**The exercise**
Rewrite all the records with every "Syrische" changed to "Syrian" and nothing else altered, and leave the pictures out.

**Data for this task**

__________

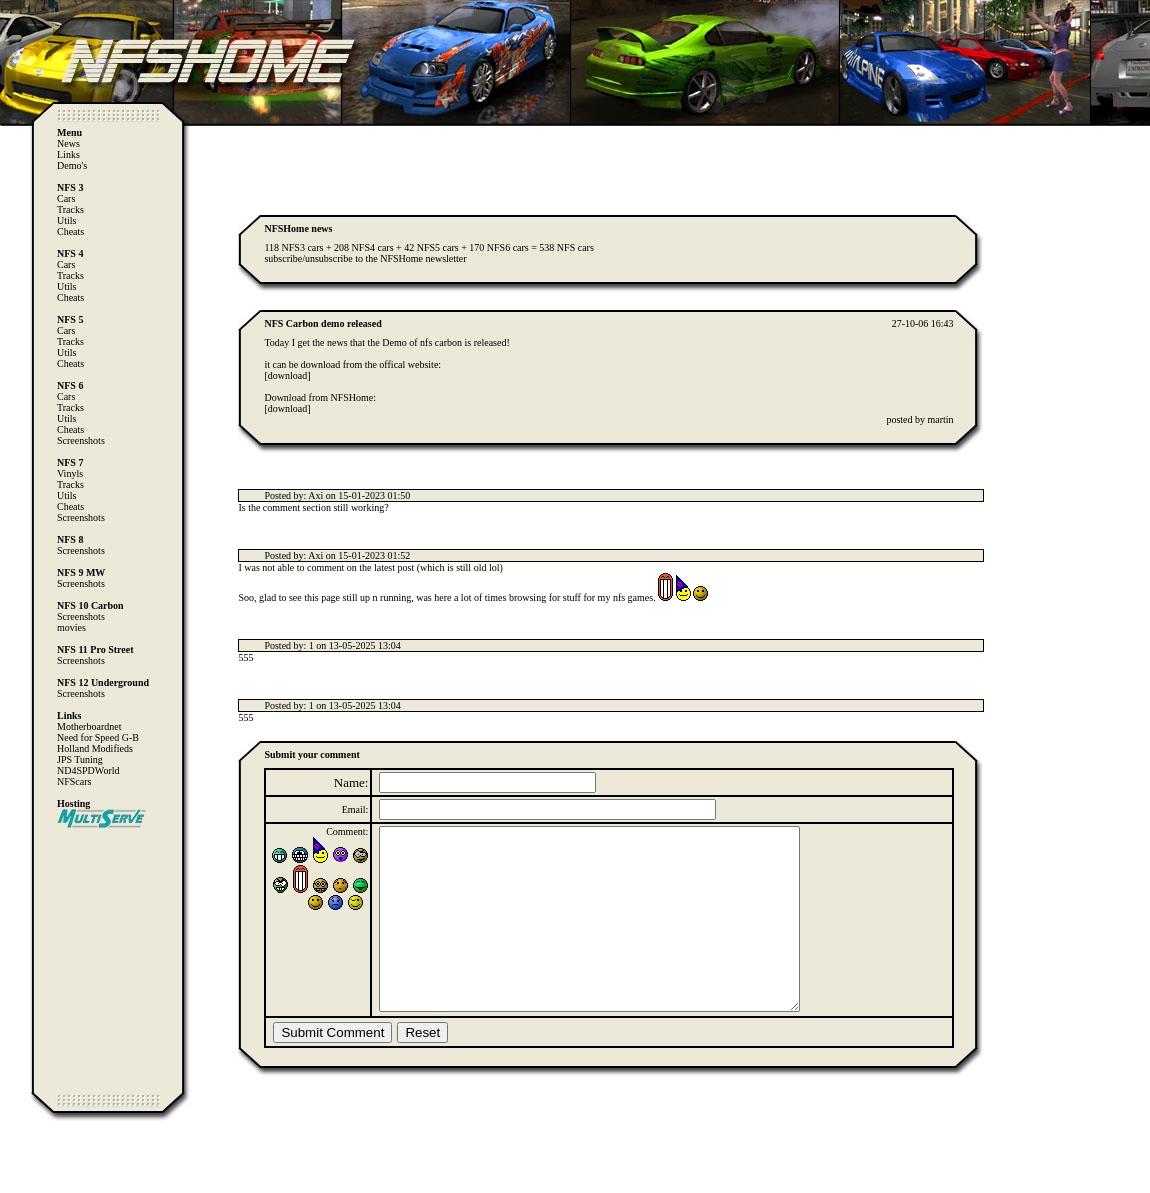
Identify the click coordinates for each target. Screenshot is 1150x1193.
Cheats (70, 231)
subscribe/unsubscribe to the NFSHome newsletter (365, 258)
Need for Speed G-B (98, 737)
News (68, 143)
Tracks (70, 209)
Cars (66, 198)
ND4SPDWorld (88, 770)
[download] (287, 375)
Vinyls (70, 473)
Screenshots (81, 440)
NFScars (74, 781)
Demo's (72, 165)
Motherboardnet (89, 726)
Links (68, 154)
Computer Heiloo (56, 1183)
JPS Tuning (80, 759)
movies (71, 627)
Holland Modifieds (95, 748)
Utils (66, 220)
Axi (315, 495)
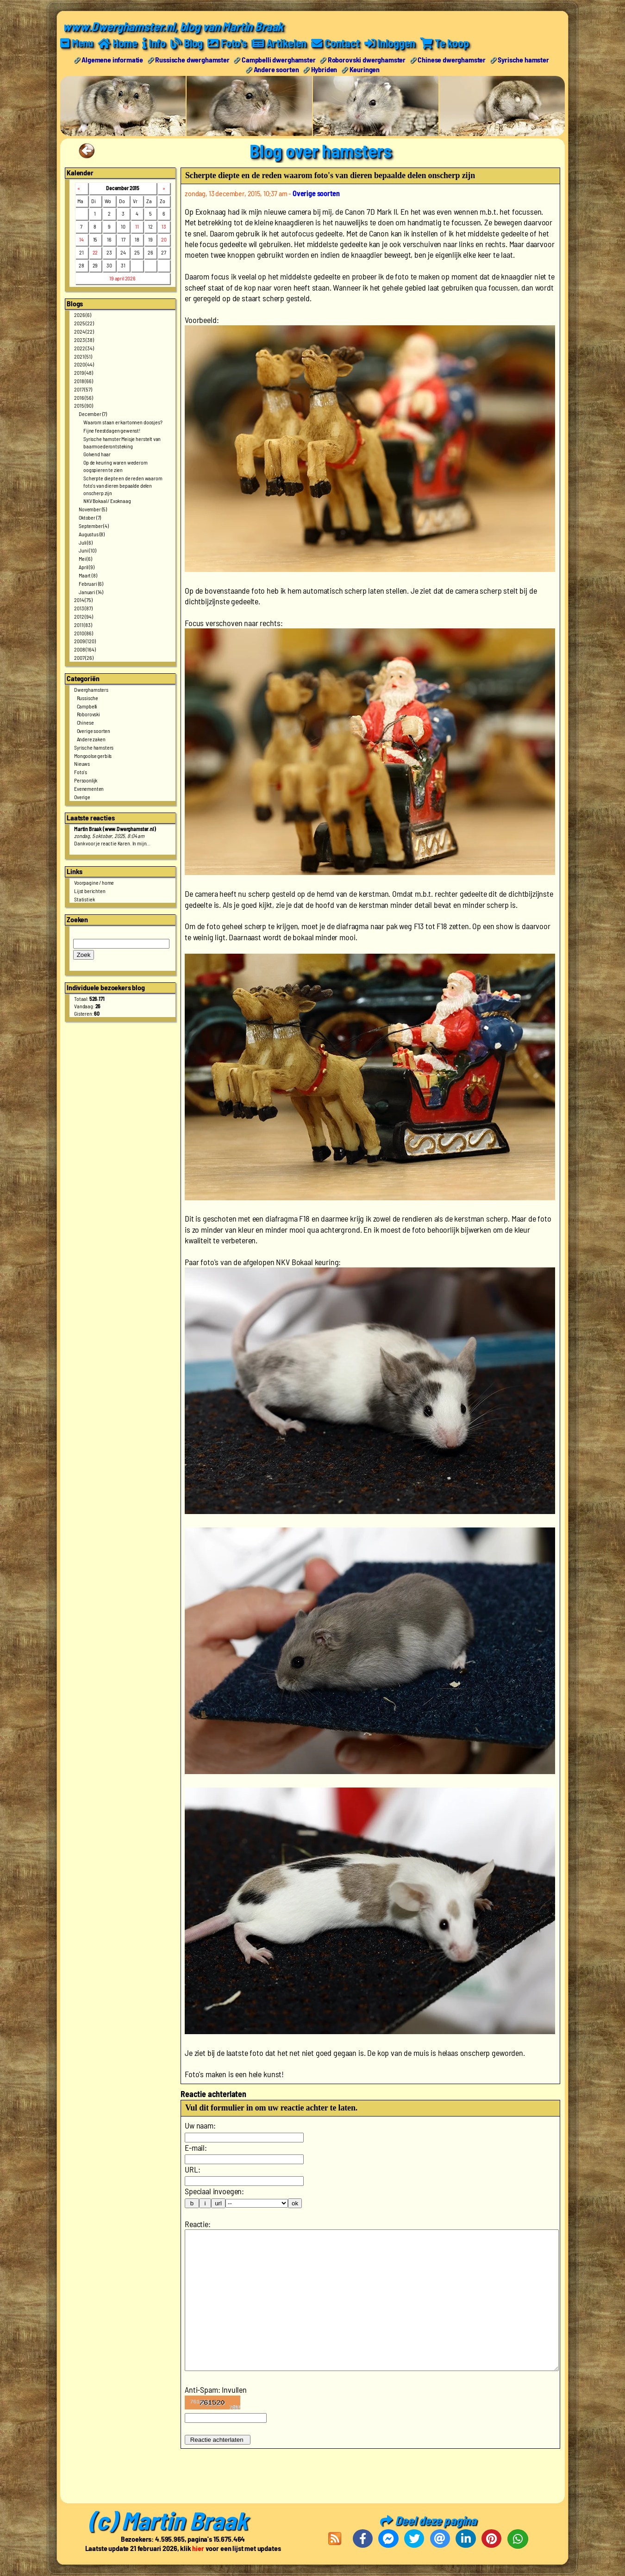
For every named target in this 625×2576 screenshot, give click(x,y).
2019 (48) (83, 372)
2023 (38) (84, 339)
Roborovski (88, 714)
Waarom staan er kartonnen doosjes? (122, 422)
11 (137, 226)
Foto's (80, 772)
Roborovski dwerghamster (367, 59)
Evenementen (89, 788)
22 (95, 252)
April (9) (86, 567)
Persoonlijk (85, 780)
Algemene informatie (112, 59)
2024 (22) (84, 331)
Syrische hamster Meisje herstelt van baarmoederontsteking (122, 442)
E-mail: (196, 2147)
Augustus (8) (92, 534)
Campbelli (87, 706)
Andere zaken (91, 739)
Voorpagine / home (94, 882)
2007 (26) (84, 657)
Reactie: (198, 2224)
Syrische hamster (523, 59)
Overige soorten (94, 730)
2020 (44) (84, 364)
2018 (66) (83, 381)
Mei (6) (85, 558)
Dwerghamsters (91, 689)
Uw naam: (200, 2125)
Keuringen (365, 69)
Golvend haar (97, 454)
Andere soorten (276, 69)
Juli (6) (86, 542)
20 (164, 239)
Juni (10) (87, 550)
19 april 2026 (122, 278)
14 (81, 239)
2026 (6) (82, 314)
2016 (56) (83, 397)
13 (164, 226)
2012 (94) (83, 616)
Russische (88, 698)
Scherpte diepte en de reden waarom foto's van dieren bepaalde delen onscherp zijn (122, 485)
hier (198, 2548)
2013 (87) (83, 608)
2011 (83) (83, 624)
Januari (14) (91, 592)
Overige (82, 797)
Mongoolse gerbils (93, 755)
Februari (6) (91, 583)
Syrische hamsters (93, 747)
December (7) (93, 413)
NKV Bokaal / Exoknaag (107, 500)
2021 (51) (83, 356)
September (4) (94, 525)
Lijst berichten (90, 891)
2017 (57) (83, 389)
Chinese (85, 722)
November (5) (93, 509)
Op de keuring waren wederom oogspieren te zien (115, 466)
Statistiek (84, 899)
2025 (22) (84, 323)
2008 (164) (84, 649)
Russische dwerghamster (192, 59)
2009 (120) (84, 641)
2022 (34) (84, 348)
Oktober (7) (90, 517)
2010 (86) (83, 633)
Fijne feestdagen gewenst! (111, 430)
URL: (192, 2169)
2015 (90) (83, 405)
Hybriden (324, 69)
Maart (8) (88, 575)
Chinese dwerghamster (452, 59)
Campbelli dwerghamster (278, 59)
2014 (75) (83, 599)
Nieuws (82, 763)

__________

**In response**
Identify the click coordinates for each target. Screenshot is 1150x1193.
Cheats (70, 231)
subscribe/unsubscribe to the NFSHome newsletter (365, 258)
Need for Speed G-B (98, 737)
News (68, 143)
Tracks (70, 209)
Cars (66, 198)
ND4SPDWorld (88, 770)
[download] (287, 375)
Vinyls (70, 473)
Screenshots (81, 440)
NFScars (74, 781)
Demo's (72, 165)
Motherboardnet (89, 726)
Links (68, 154)
Computer Heiloo (56, 1183)
JPS Tuning (80, 759)
movies (71, 627)
Holland Modifieds (95, 748)
Utils (66, 220)
Axi (315, 495)
For every named target in this 625×2576 screenshot, give click(x,y).
2019 (48) (83, 372)
2023 (38) (84, 339)
Roborovski (88, 714)
Waarom staan er kartonnen doosjes? (122, 422)
11 (137, 226)
Foto's (80, 772)
Roborovski dwerghamster (367, 59)
Evenementen (89, 788)
22 (95, 252)
April (9) (86, 567)
Persoonlijk (85, 780)
Algemene informatie (112, 59)
2024 (22) (84, 331)
Syrian hamster Meisje herstelt van baarmoederontsteking (122, 442)
E-mail: (196, 2147)
Augustus (8) (92, 534)
Campbelli (87, 706)
Andere zaken (91, 739)
Voorpagine / home (94, 882)
2007 (26) (84, 657)
Reactie: (198, 2224)
Syrian hamster (523, 59)
Overige soorten (94, 730)
2020 (44) (84, 364)
2018 (66) (83, 381)
Mei (6) (85, 558)
Dwerghamsters (91, 689)
Uw naam: (200, 2125)
Keuringen (365, 69)
Golvend haar (97, 454)
Andere soorten (276, 69)
Juli (6) (86, 542)
20 (164, 239)
Juni (10) (87, 550)
19 april 2026 (122, 278)
14 (81, 239)
2026 (6) (82, 314)
2016 (56) (83, 397)
13 (164, 226)
2012 (94) (83, 616)
Russische (88, 698)
Scherpte diepte en de reden waarom foto's van dieren bepaalde delen onscherp zijn (122, 485)
hier (198, 2548)
2013 (87) (83, 608)
2011 (83) (83, 624)
Januari (14) (91, 592)
Overige (82, 797)
Mongoolse gerbils (93, 755)
Februari (6) (91, 583)
Syrian hamsters (93, 747)
December (7) (93, 413)
NKV Bokaal / Exoknaag (107, 500)
2021 (51) (83, 356)
September (4) (94, 525)
Lijst berichten (90, 891)
2017 (57) (83, 389)
Chinese (85, 722)
November (5) (93, 509)
Op de keuring waren wederom oogspieren te zien (115, 466)
Statistiek (84, 899)
2025 (22) (84, 323)
2008 (164) (84, 649)
Russische dwerghamster (192, 59)
2009 (120) (84, 641)
2022 (34) (84, 348)
Oktober (7) (90, 517)
2010 (86) (83, 633)
Fijne feestdagen gewenst! (111, 430)
URL: (192, 2169)
2015 (90) (83, 405)
Hybriden (324, 69)
Maart (8) (88, 575)
Chinese dwerghamster (452, 59)
Campbelli dwerghamster (278, 59)
2014 (75) (83, 599)
Nieuws (82, 763)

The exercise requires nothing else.